Ações a realizar
#1 Diga se cada afirmação está de acordo com o excerto do acórdão sobre a lista de risco do Banco de Portugal, respondendo sim ou não e citando as palavras exatas do excerto que o decidem: (a) a ré foi informada de que o nome da autora constava indevidamente da listagem e nada fez para corrigir a situação; (b) o facto de a comunicação ao Banco de Portugal ser obrigatória afasta a responsabilidade da ré; (c) a autora pede uma indemnização de € 15.000,00.
#2 Prossiga o excerto do acórdão sobre a lista de risco do Banco de Portugal a partir da última frase apresentada.

--- Excerto selecionado ---

III- Os dados recolhidos pela ré, ao abrigo de qualquer contrato de crédito celebrado e relativo à concessão de crédito e solvabilidade, estão abrangidos pelas regras legais de protecção do tratamento de dados pessoais. Deve, por conseguinte, a ré assegurar ao titular dos mesmos o direito de informação e os direitos de actualização, rectificação e acesso relativamente aos seus dados, com a respectiva rectificação de erros e omissões ocorridas (artigos 10.º e 11.º da lei n.º 67/98, de 26 de Outubro).
IV- Tendo saído incluído, indevidamente, o nome da A. na listagem de clientes de risco do Banco de Portugal ( vulgo, lista de “de maus pagadores”) e informada de tal facto a ré, que nada fez no sentido de corrigir tal situação, entende-se que o seu comportamento, desprovido de diligência exigível, é passível de formulação de um juízo de censurabilidade e reprovabilidade.
V- A circunstância dessa informação ao Banco de Portugal ser obrigatória, num quadro de incumprimento ou falta de solvabilidade de compromissos financeiros, relativamente a créditos vencidos e não pagos, nos termos do Decreto-lei n.º 298/92, de 31 de Dezembro, não desresponsabiliza a ré, nem reduz a censurabilidade da sua conduta, porquanto, depois de alertada pela A, para a existência de um equívoco, nada fez para o atenuar ou corrigir.

(ALG)
Decisão Texto Integral: ACORDAM NO TRIBUNAL DA RELAÇÃO DE LISBOA


I – 1. GRAÇA […] instaurou a presente acção declarativa de condenação com processo ordinário contra:

C. […] S.A.

Pedindo a condenação da R. a pagar-lhe a indemnização no valor de € 15.000,00, acrescida de juros de mora vencidos desde a data da citação e vincendos, até integral pagamento, pelos prejuízos que lhe causou comunicando ao Banco de Portugal informações indevidas a seu respeito.

Alega, em síntese que, em 14-8-2002, foi contactada pelos serviços de contencioso da R., os quais lhe disseram que se encontrava em situação de incumprimento perante aquela e pretendendo que procedesse ao pagamento das quantias de que seria alegadamente devedora.

Foi-lhe dito que se tratava de um contrato de empréstimo em que figurava como primeiro outorgante um tal “[…]” e como segunda proponente a A.

Sucede que a A. nunca assinou tal contrato, nem conhece o referido indivíduo, tendo solicitado por várias vezes que a R. lhe prestasse informações sobre o referido contrato. Porém, a R. não deu qualquer resposta e comunicou ao Banco de Portugal o incumprimento da A.

--- Material ---

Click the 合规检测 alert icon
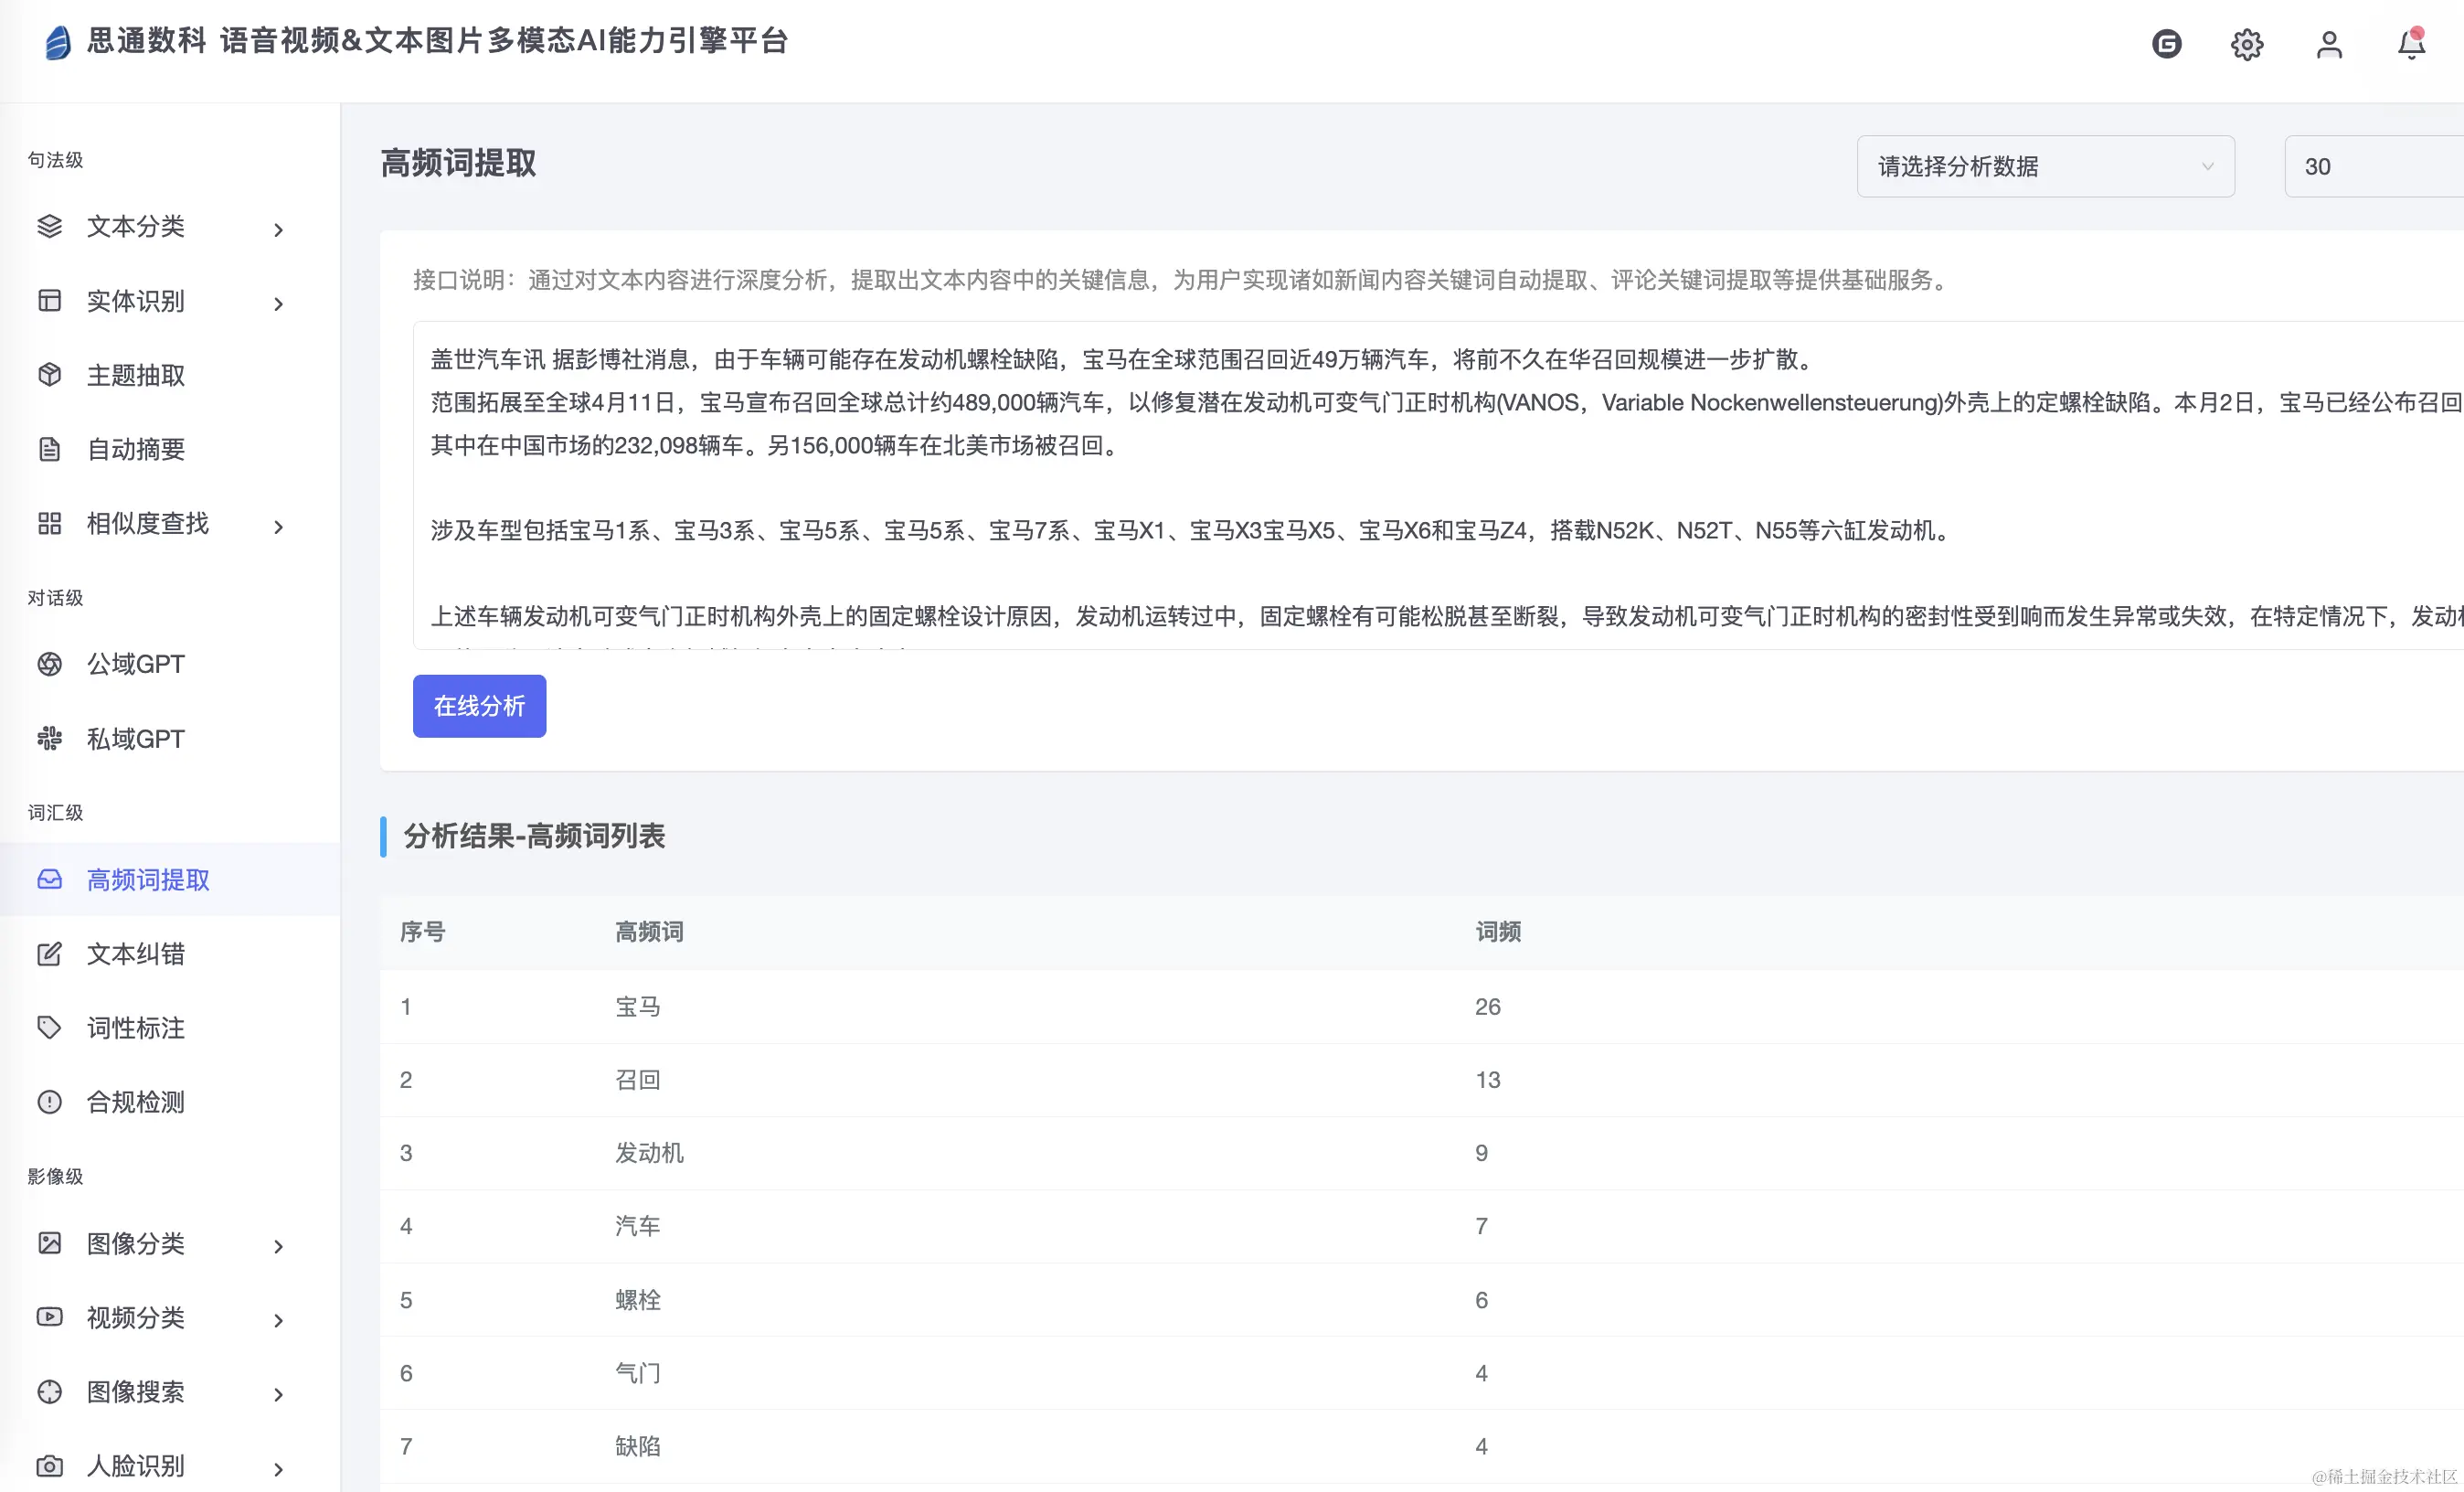 coord(50,1102)
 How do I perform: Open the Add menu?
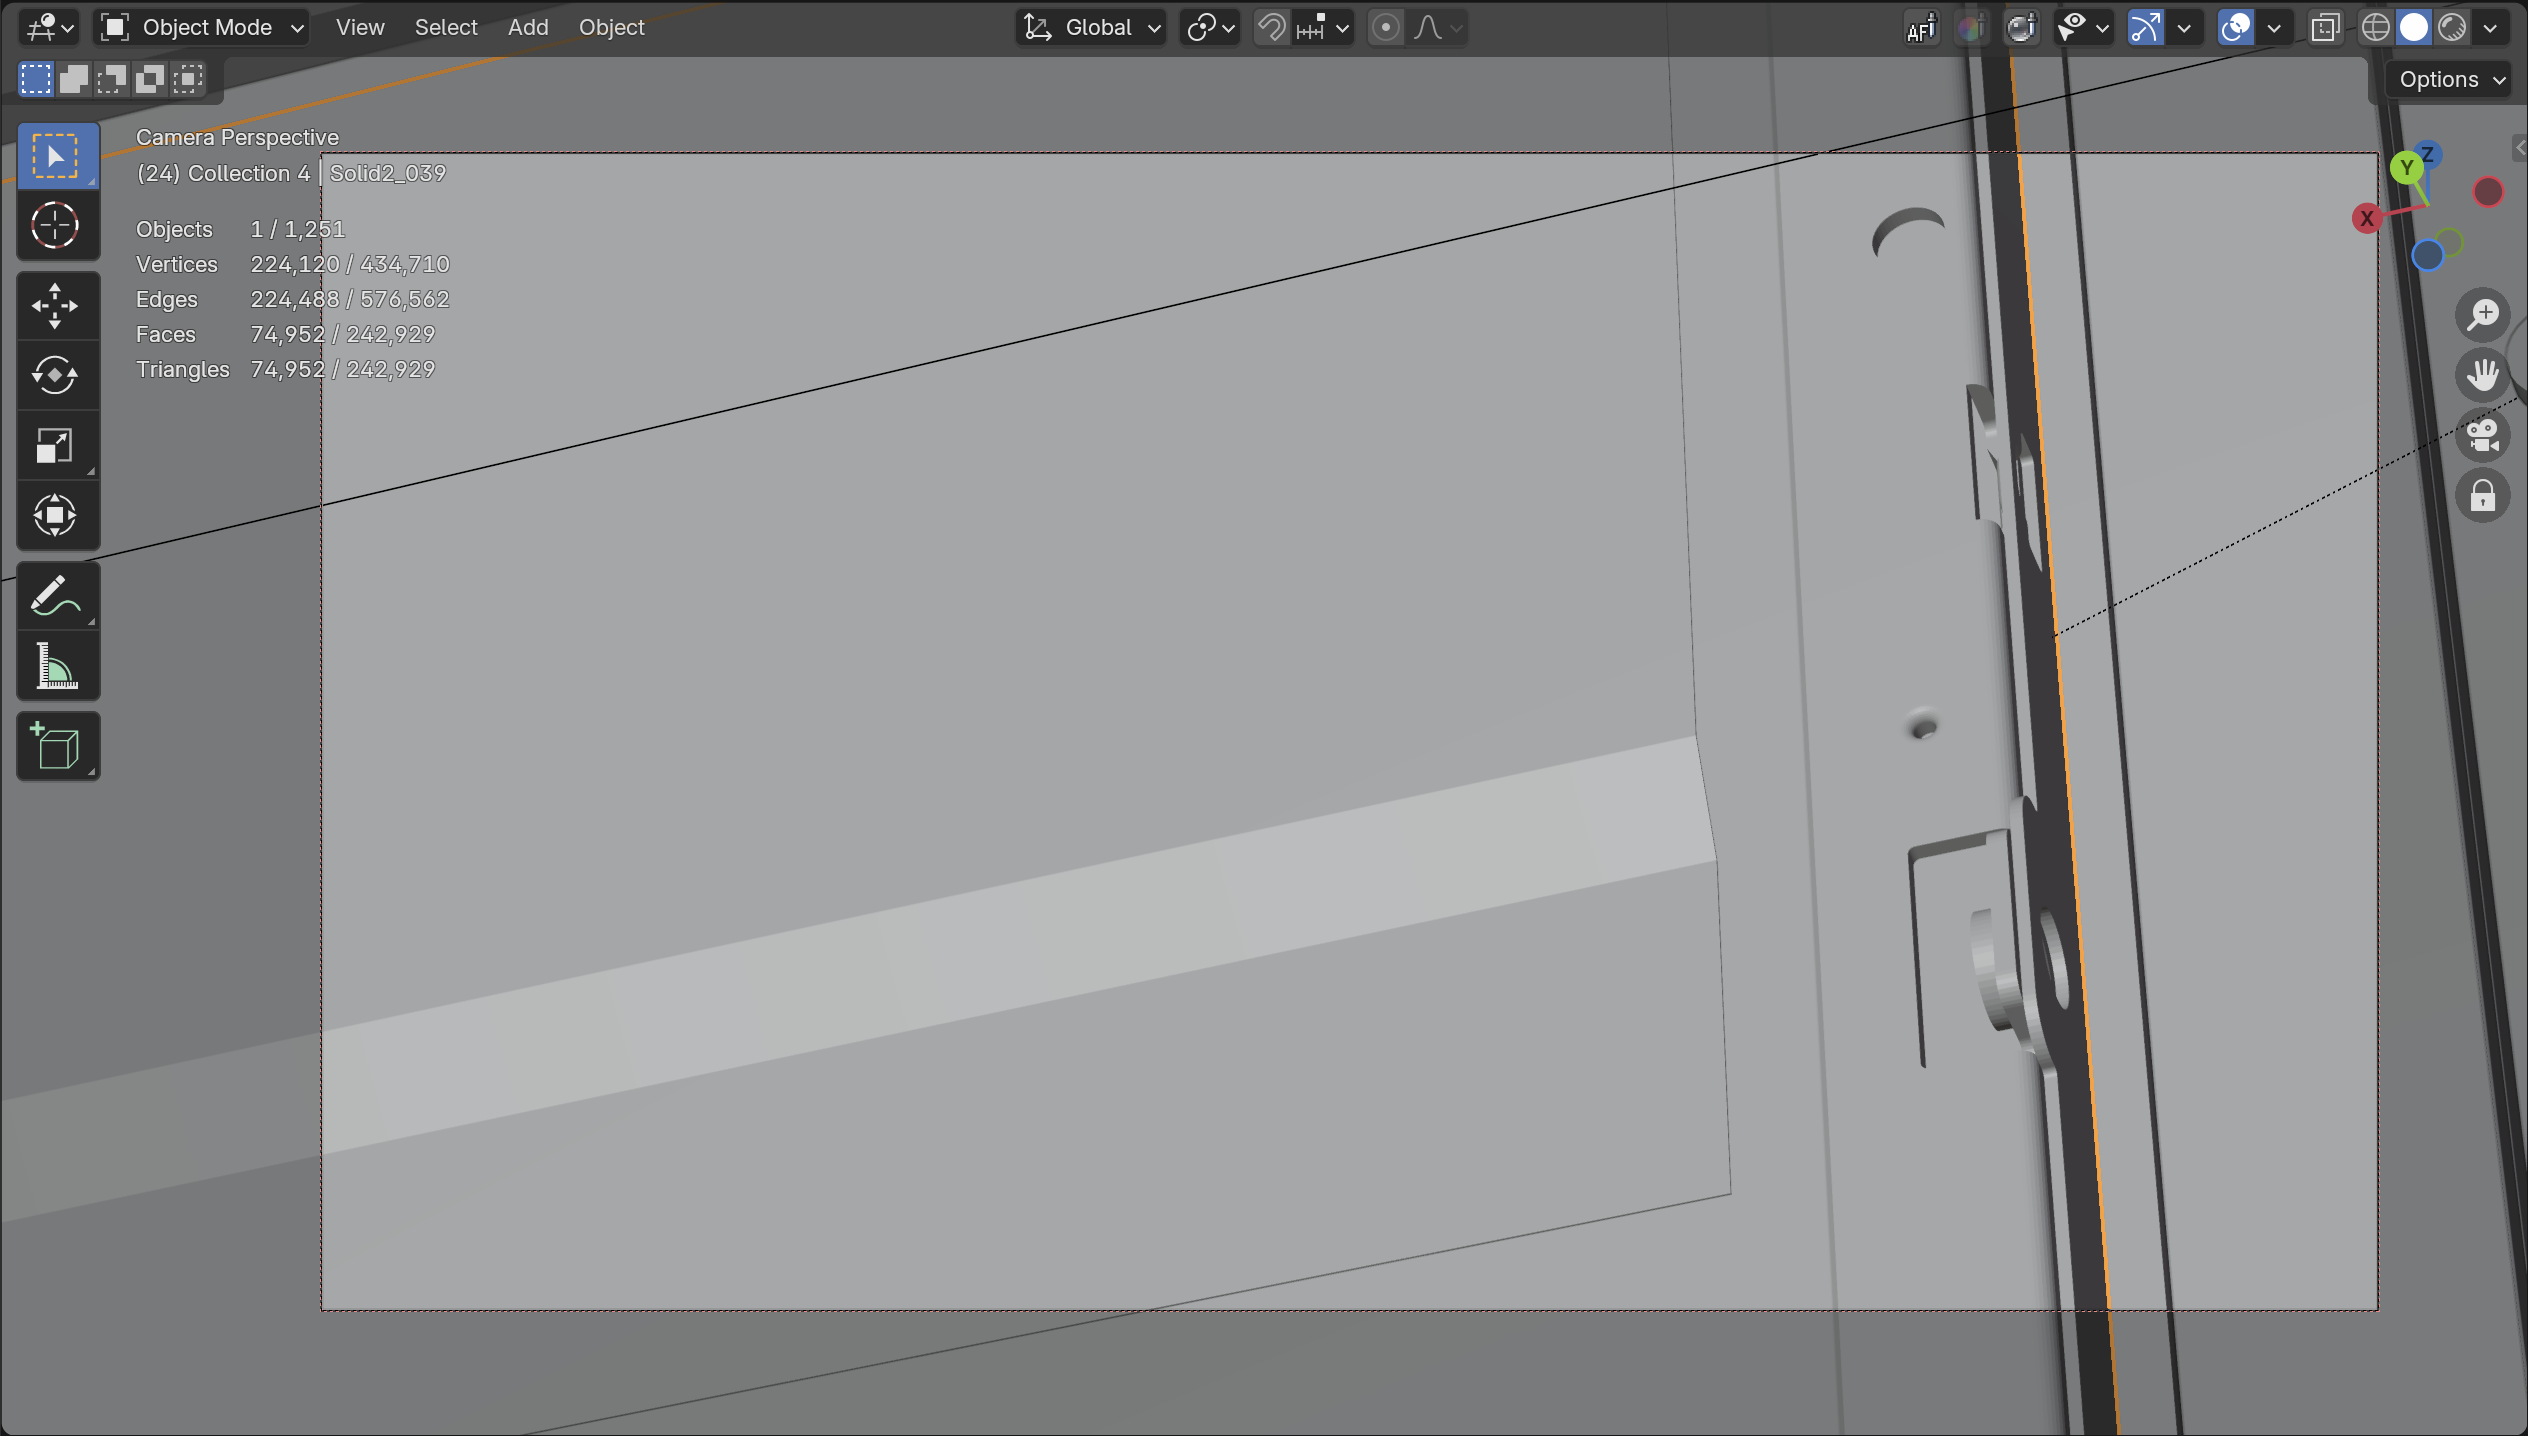click(x=528, y=28)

---

Resultados por ordem
#1
(a) Sim: "informada de tal facto a ré, que nada fez no sentido de corrigir tal situação".
(b) Não: "não desresponsabiliza a ré, nem reduz a censurabilidade da sua conduta".
(c) Sim: "a pagar-lhe a indemnização no valor de € 15.000,00".

#2
Tal situação fez com que ficasse incluída na lista de clientes de risco e por isso foi-lhe negada a concessão de um empréstimo que tinha solicitado ao BANCO […].

A A. sofreu danos em consequência da comunicação feita ao Banco de Portugal, traduzidos na impossibilidade de obtenção do financiamento pretendido em Julho de 2002 e recusado em Dezembro desse ano.

Danos patrimoniais e correspondentes à privação dos benefícios que obteria com o empréstimo que lhe foi negado. E sofreu danos não patrimoniais traduzidos na ofensa ao seu crédito e bom-nome.

2. A R. veio contestar alegando que a comunicação ao Banco de Portugal ocorreu no âmbito do cumprimento de uma obrigação legal, o que só concretizou em Julho de 2000, dois anos depois de a A. ter alegado pela 1ª vez não ser titular do contrato de mútuo em crise. Assim, não cometeu qualquer acto ilícito.

Termina pedindo que a acção seja julgada improcedente e a Ré seja absolvida do pedido.

 3. Efectuado o julgamento e produzida sentença, foi a Ré […] condenada no pagamento da quantia de € 7.500,00 a título de danos morais.

4. Inconformada a Ré Apelou, tendo formulado, em síntese, as seguintes conclusões:

a) A Recorrente alegou e resultou provado que analisou as assinaturas da A. e do confronto entre as várias assinaturas, nomeadamente as apostas nos documentos de identificação da A. e as constantes do contrato de mútuo e da livrança, não foram, nem são detectáveis, ao homem médio, diferenças nas mesmas.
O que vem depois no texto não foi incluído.